Problem to work on: Output every line of the records below exactly as it appears, leaving out the pictures.

Rows from a screen-grounding dataset:
_ _ _
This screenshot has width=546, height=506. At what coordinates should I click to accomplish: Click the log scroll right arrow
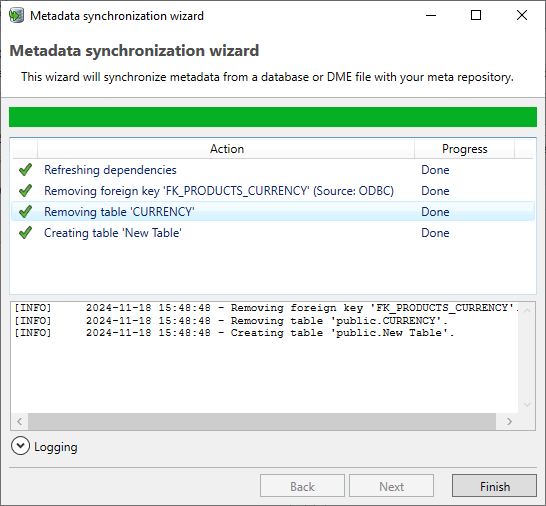tap(509, 421)
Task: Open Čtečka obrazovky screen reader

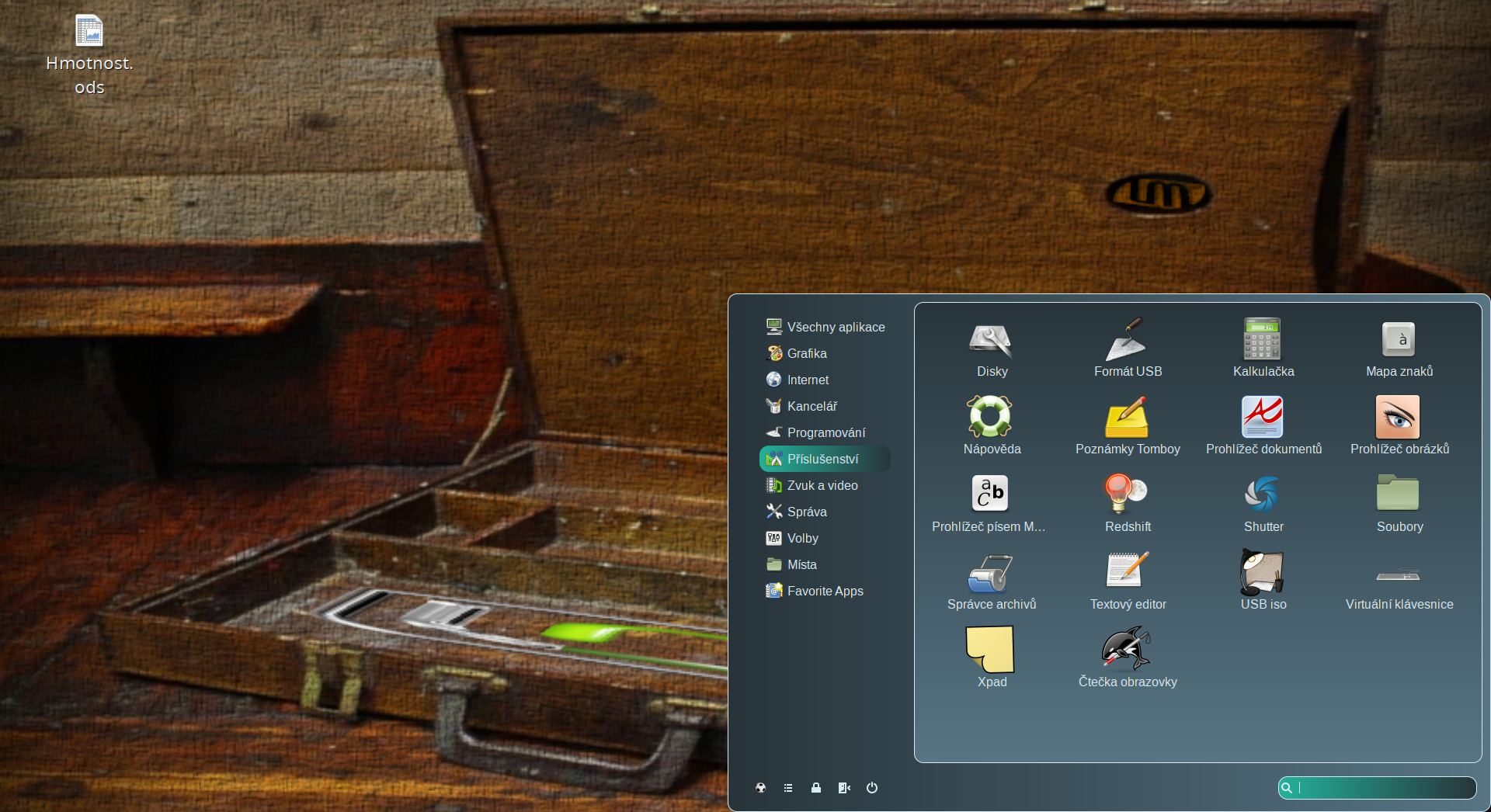Action: [x=1127, y=658]
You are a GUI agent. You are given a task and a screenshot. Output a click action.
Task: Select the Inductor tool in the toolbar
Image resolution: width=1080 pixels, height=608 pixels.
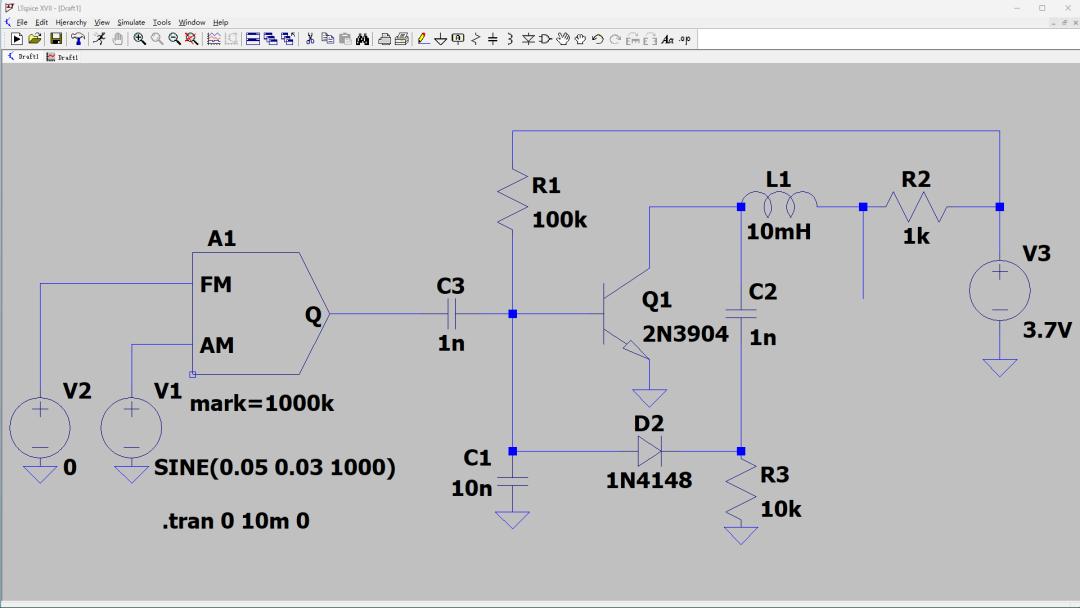click(510, 39)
_ _ _
Final result:
This screenshot has width=546, height=506. At what coordinates should I click to accomplish: Click the log scroll right arrow
tap(509, 421)
Task: Open Čtečka obrazovky screen reader

Action: [x=1127, y=658]
You are a GUI agent. You are given a task and a screenshot. Output a click action.
Task: Select the Inductor tool in the toolbar
Image resolution: width=1080 pixels, height=608 pixels.
click(510, 39)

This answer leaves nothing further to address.